What was your route to publication?
When I moved up the first thing I did was sign up for a bookbinding course with a tutor from the British Library. He showed us how to make a book that could last 500 years – I didn’t need that much of a shelf life, as long as it could get out of the shop. Most of my books though were printed at home: print the pages, fold them, stitch them, crop them, glue them, then make the case. We started producing these little books on local folklore and it was a good way to measure the market for these things. At most you could produce about six of these in a leisurely week.
One lady said to me that all they want to do is produce two books for their grandchildren and this is the ideal way to do it really. You don’t need to produce millions of copies for it to make a mark.
The next level is the whole print on demand thing that’s taking publishing by storm. You can upload the file somewhere and then the book is bound only when it’s ordered and you take the profit afterwards. It’s good because you’re not at the mercy of publishers choosing your book for mass production.
After that, you can and do go to the publishers for a mass print copy when you know it’ll be good. I get roughly 2000 at a time and store them in my basement for them to sell over time.
But I think it’s best to start small with the more intimate books and then move them up that chain as it gains more and more notoriety.
Is there anything you wish you knew before you started?
The good thing was that the people I worked with gave such good advice that I avoided most of the pitfalls. But there is always more to learn. The first book I made on lonnings I thought would be a great success but died a complete death. Family and friends are the greatest supporters and tell you your work is brilliant so it can be quite humbling outside of that. The best thing is to have an external editor who will go through it and tell you what is working or not working. Proofreading is essential, you read what you want to read so you need things checked, I’ve sent a book off for its fourth edition and still find issues.
What other writers do you admire?
Leonard and Hungry Paul by Ronan Hession – and for me, it was the quiet hit of Lockdown. It’s so beautifully written, it feels just like sitting next to a brook or being on a beach.
The Book of the Damned by Charles Fort is a favourite of mine. He was a madman honestly, he would cut out paper clippings, he had drawers full of them. It really is a wonderful paranormal novel.
There’s another one, Sold for a Farthing by Clare Kipps. She kept a diary of when she kept a sparrow for years during the war – she would distract children from the bombs by releasing this sparrow that would do tricks. It’s just one of those totally bizarre books that’s such a joy to read.
Can you give us an exclusive on any upcoming books?
I have one book just out.

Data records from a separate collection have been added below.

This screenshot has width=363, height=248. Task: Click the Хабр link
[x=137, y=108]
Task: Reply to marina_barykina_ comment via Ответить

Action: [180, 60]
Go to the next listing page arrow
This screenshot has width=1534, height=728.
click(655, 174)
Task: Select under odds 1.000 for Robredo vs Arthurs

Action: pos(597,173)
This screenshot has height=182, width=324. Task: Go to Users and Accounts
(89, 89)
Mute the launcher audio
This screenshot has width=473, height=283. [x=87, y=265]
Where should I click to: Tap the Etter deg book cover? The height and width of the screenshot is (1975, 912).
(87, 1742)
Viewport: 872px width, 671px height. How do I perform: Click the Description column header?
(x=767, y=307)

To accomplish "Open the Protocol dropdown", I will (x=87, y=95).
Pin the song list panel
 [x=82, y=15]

The sad part of the Lockdown is that I couldn’t do much since I needed to go out and see places for my work. I feel as though this is a modern hodgepodge where I wrote down some local legends and folklore with some drawings.
My next one will be on postman’s paths. I came across the concept when I was out walking and spoke with a farmer. A postman’s path are these unofficial paths across fields to save postmen time on their rounds, they’d keep knocking down drystone walls getting through them so farmers would leave them a path through instead. These small things aren’t written down – it only belongs to the people who know where they are and what they’re called so they need to be written down.
I would like to thank Alan for his exploration of the niches of Cumbrian history and his explanation of some terms I have long taken for granted. You can find his work available on Amazon and in local bookstores.